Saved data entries
↓↓↓
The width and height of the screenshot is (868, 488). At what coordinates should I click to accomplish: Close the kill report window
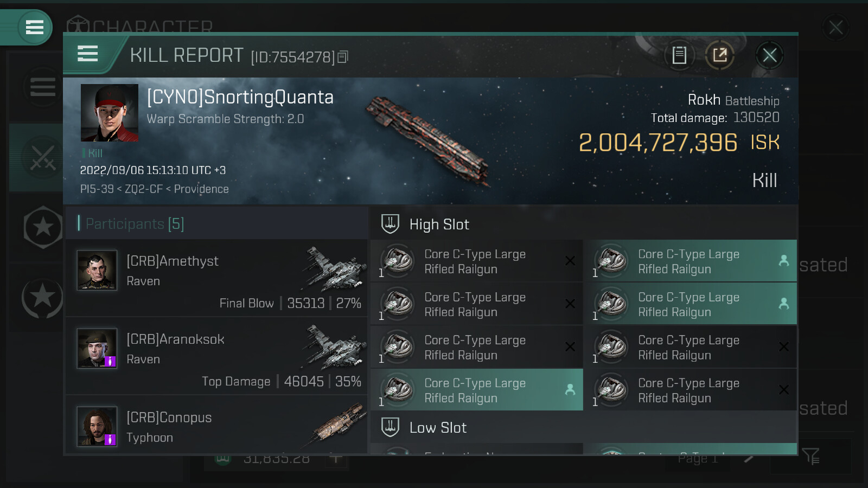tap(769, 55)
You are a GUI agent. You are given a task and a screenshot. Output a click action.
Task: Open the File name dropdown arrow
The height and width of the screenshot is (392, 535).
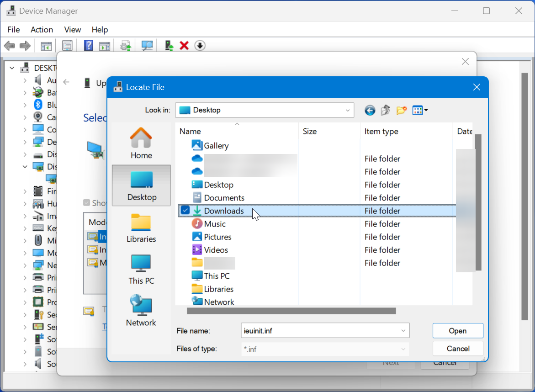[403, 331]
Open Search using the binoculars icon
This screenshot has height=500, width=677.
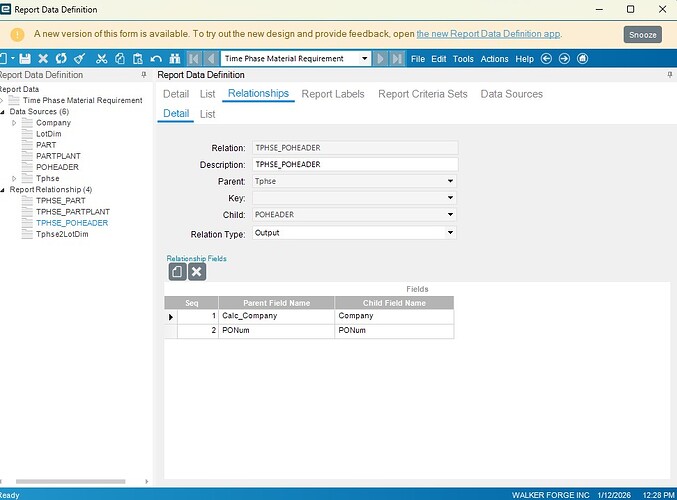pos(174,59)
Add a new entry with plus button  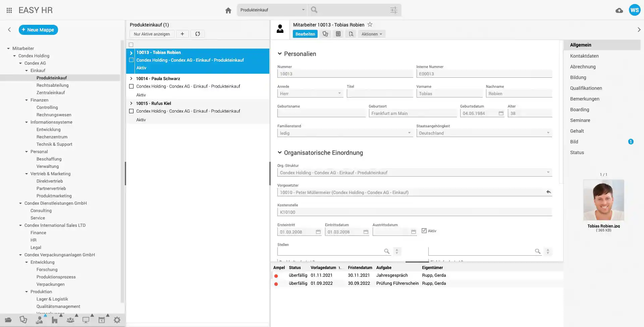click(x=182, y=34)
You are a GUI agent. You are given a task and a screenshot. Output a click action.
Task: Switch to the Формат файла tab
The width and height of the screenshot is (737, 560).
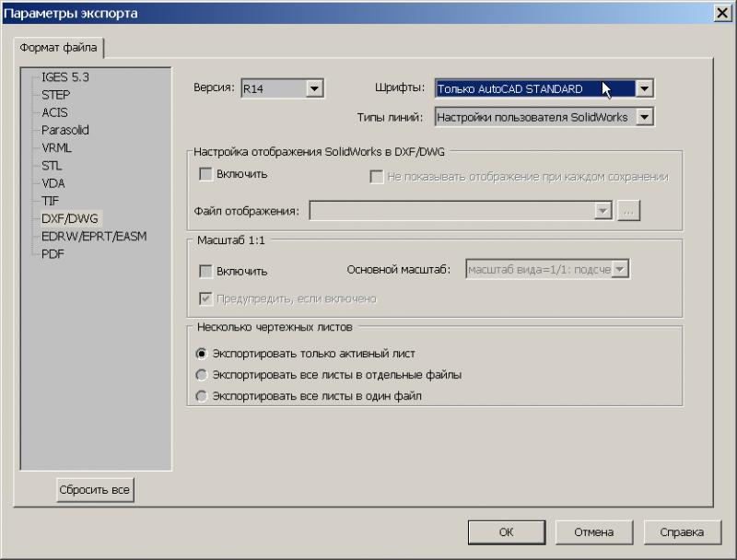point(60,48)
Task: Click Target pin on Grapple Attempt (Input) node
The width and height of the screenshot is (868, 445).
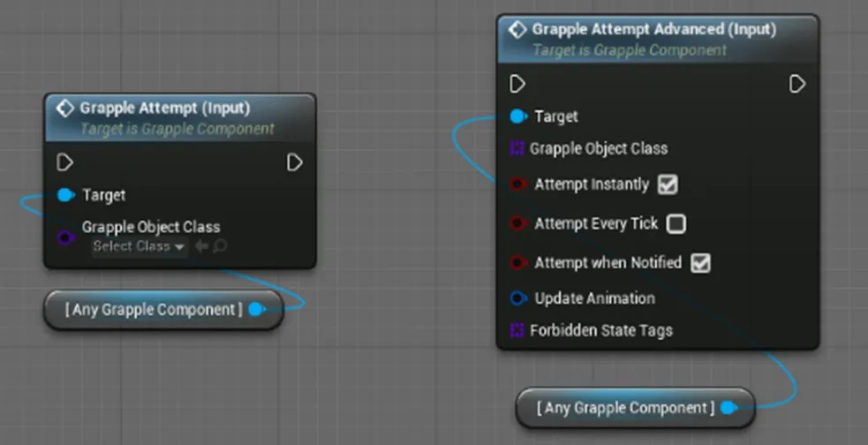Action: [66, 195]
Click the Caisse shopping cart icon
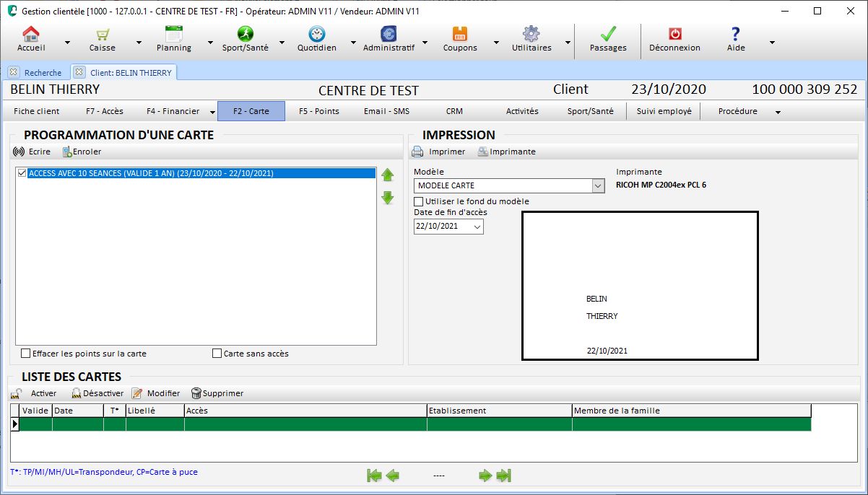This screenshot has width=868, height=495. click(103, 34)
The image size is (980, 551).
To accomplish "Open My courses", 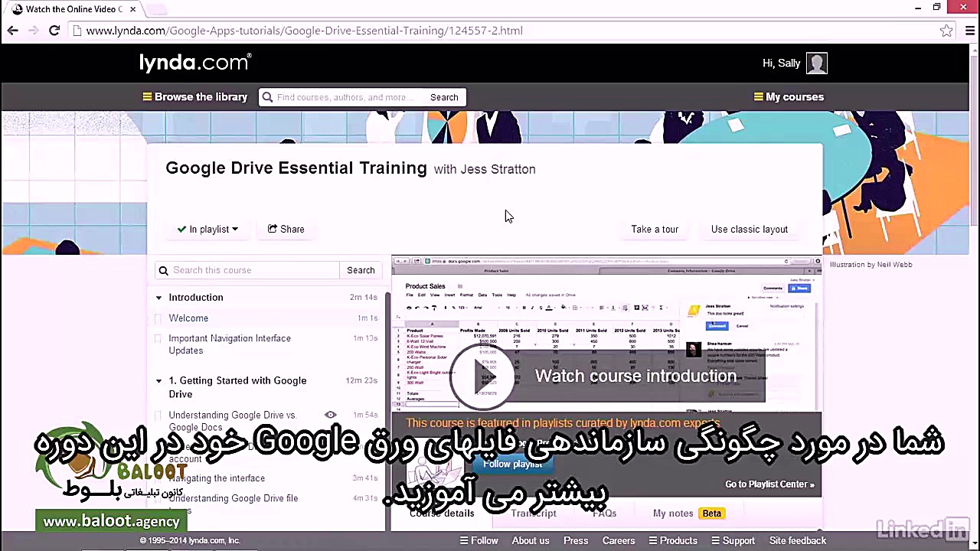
↑↑↑
↓↓↓
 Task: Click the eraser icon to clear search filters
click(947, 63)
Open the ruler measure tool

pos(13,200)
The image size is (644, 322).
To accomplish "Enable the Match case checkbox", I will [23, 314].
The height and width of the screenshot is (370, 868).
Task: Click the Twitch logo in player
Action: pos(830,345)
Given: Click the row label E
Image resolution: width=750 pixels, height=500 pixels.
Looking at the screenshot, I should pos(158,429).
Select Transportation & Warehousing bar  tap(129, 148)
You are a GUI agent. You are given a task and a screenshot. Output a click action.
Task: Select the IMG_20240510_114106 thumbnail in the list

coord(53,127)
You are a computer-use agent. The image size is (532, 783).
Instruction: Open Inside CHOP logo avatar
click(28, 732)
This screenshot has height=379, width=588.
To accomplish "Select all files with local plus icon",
↑↑↑
↓↓↓
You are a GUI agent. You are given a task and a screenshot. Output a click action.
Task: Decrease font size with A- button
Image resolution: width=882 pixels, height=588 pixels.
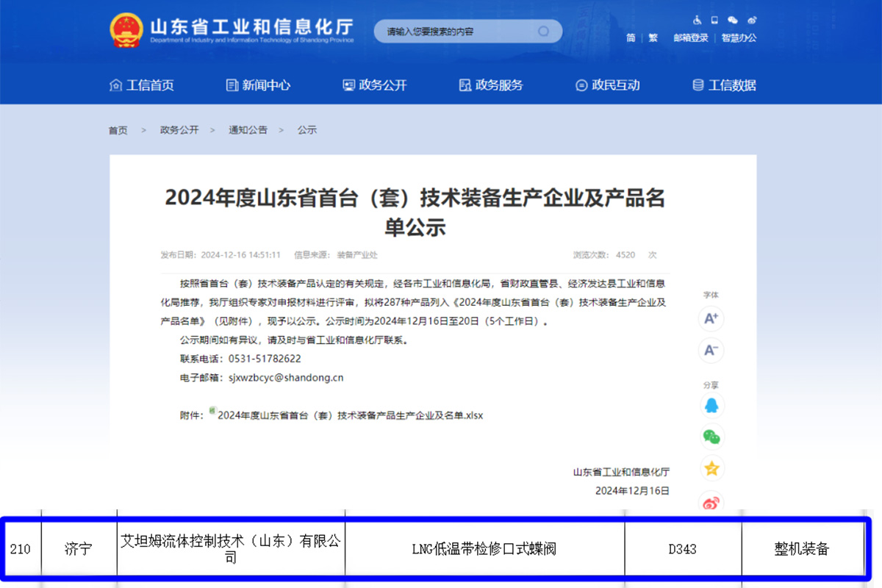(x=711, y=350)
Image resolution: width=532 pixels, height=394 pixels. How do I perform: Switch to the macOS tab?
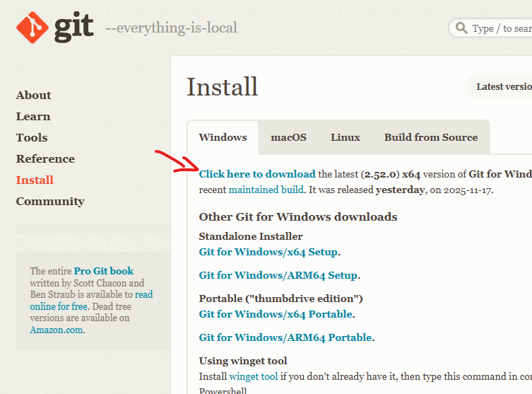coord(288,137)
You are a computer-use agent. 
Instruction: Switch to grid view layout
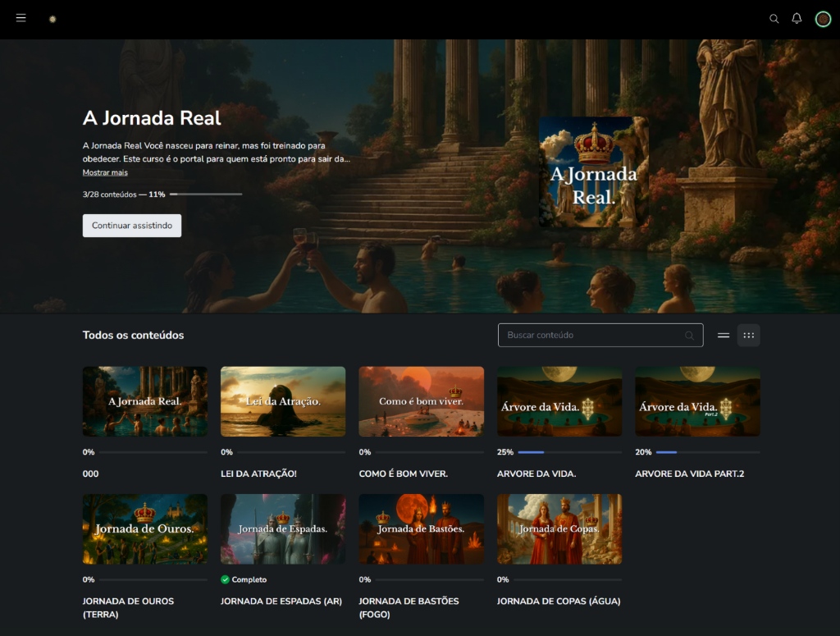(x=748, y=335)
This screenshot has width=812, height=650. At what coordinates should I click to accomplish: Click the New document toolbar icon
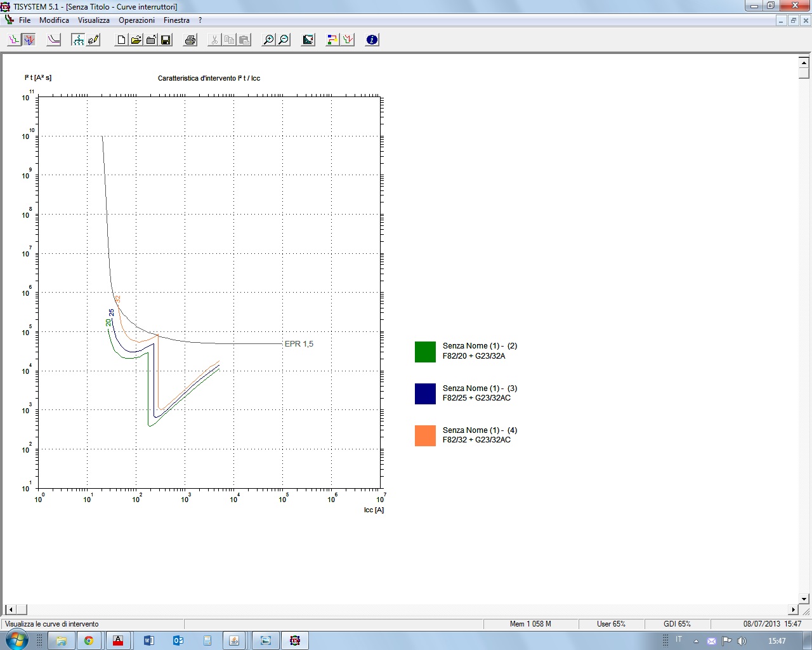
↑↑↑
→ AIM OF THE TASK:
Scan the lines above for "The image size is (644, 322)." and for "all files with". Repeat exactly the line holding each of them and every line in between.

→ COMPLETED TASK:
The image size is (644, 322).
To accomplish "Enable the Match case checkbox", I will [23, 314].
The height and width of the screenshot is (370, 868).
Task: Click the Twitch logo in player
Action: pos(830,345)
Given: Click the row label E
Image resolution: width=750 pixels, height=500 pixels.
Looking at the screenshot, I should pos(158,429).
Select Transportation & Warehousing bar  tap(129, 148)
You are a GUI agent. You are given a task and a screenshot. Output a click action.
Task: Select the IMG_20240510_114106 thumbnail in the list

coord(53,127)
You are a computer-use agent. The image size is (532, 783).
Instruction: Open Inside CHOP logo avatar
click(28, 732)
This screenshot has height=379, width=588.
To accomplish "Select all files with local plus icon",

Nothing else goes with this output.